Material start

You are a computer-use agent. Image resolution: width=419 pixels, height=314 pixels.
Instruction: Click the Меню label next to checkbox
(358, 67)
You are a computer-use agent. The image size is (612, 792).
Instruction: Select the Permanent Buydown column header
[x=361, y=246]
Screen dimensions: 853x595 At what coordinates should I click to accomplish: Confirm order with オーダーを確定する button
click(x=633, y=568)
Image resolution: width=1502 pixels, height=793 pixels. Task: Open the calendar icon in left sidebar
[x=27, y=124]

Material end
Material start

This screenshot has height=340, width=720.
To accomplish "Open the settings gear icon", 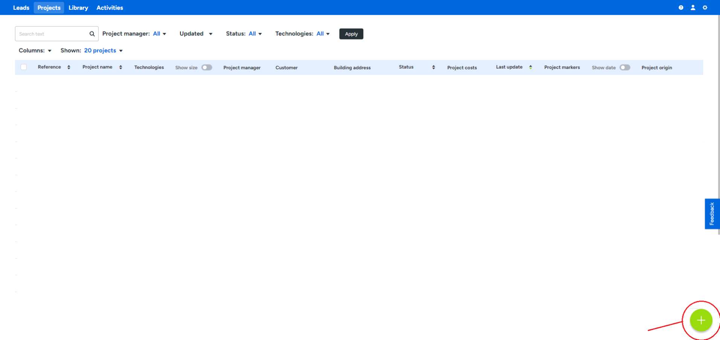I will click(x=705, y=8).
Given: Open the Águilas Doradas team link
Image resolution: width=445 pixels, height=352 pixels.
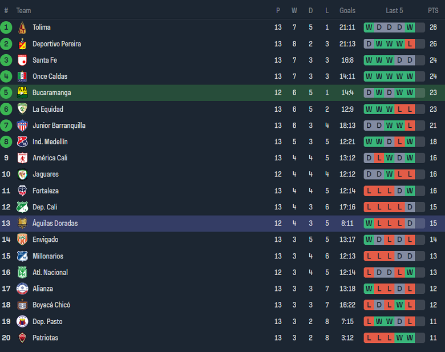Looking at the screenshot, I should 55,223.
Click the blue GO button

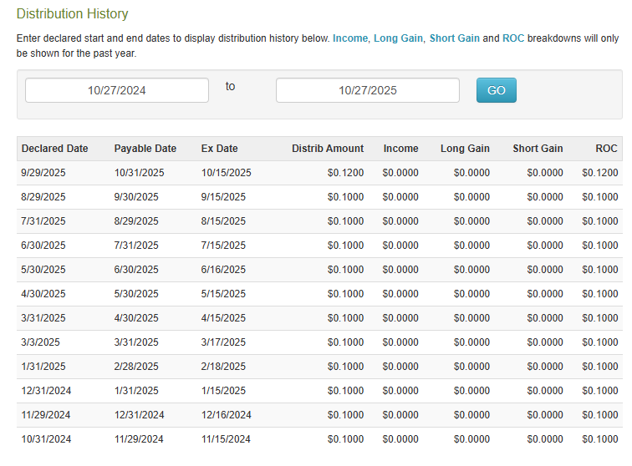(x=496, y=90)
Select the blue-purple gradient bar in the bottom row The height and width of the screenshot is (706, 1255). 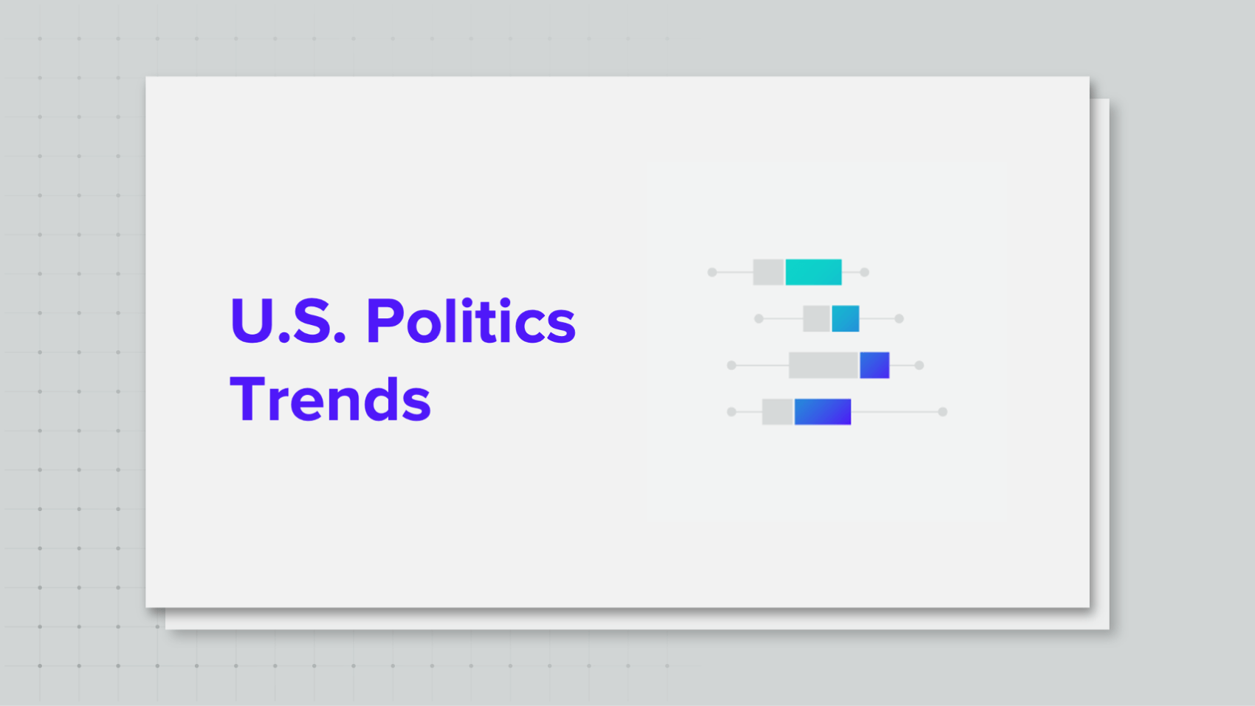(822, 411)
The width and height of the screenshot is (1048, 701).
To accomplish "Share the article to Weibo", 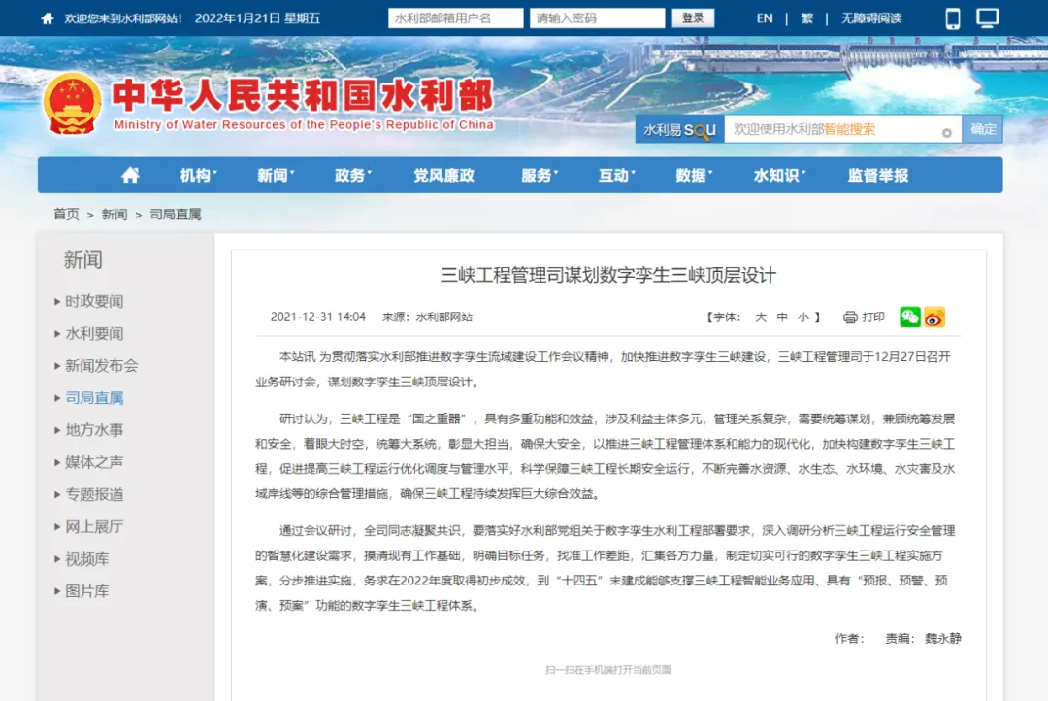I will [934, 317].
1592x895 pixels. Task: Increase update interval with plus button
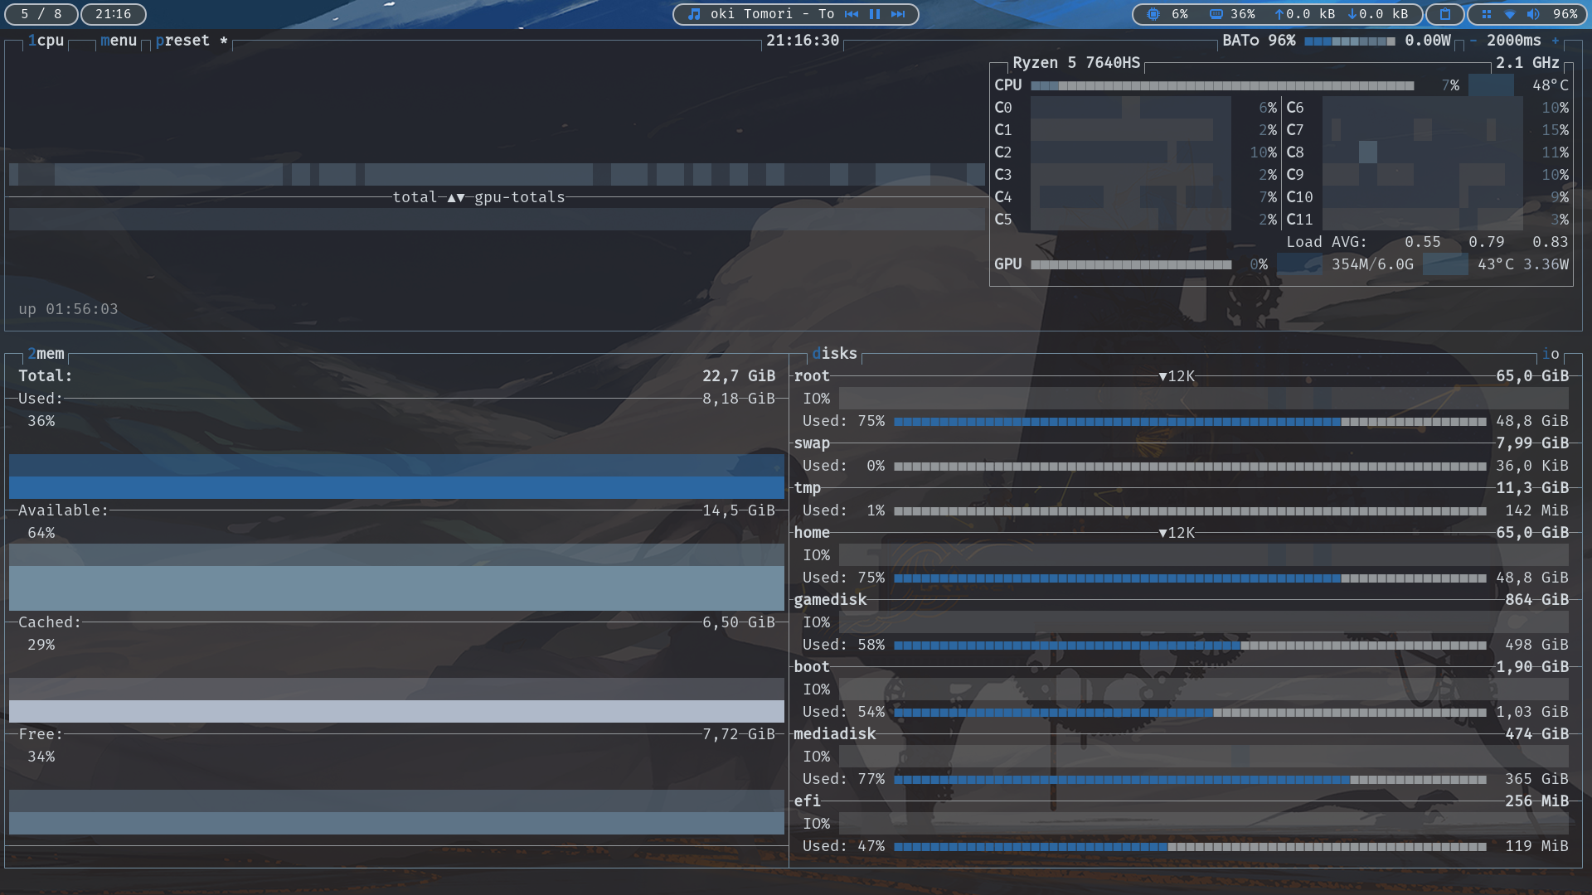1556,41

Material end

● What the exercise asks
Reproduce the listing verbatim, beginning with the line that contains "You are a computer-use agent. Image" and continuing through the line that contains "[x=27, y=124]".

● Solution for this task
You are a computer-use agent. Image resolution: width=419 pixels, height=314 pixels.
Instruction: Click the Меню label next to checkbox
(358, 67)
You are a computer-use agent. The image size is (612, 792).
Instruction: Select the Permanent Buydown column header
[x=361, y=246]
Screen dimensions: 853x595 At what coordinates should I click to accomplish: Confirm order with オーダーを確定する button
click(x=633, y=568)
Image resolution: width=1502 pixels, height=793 pixels. Task: Open the calendar icon in left sidebar
[x=27, y=124]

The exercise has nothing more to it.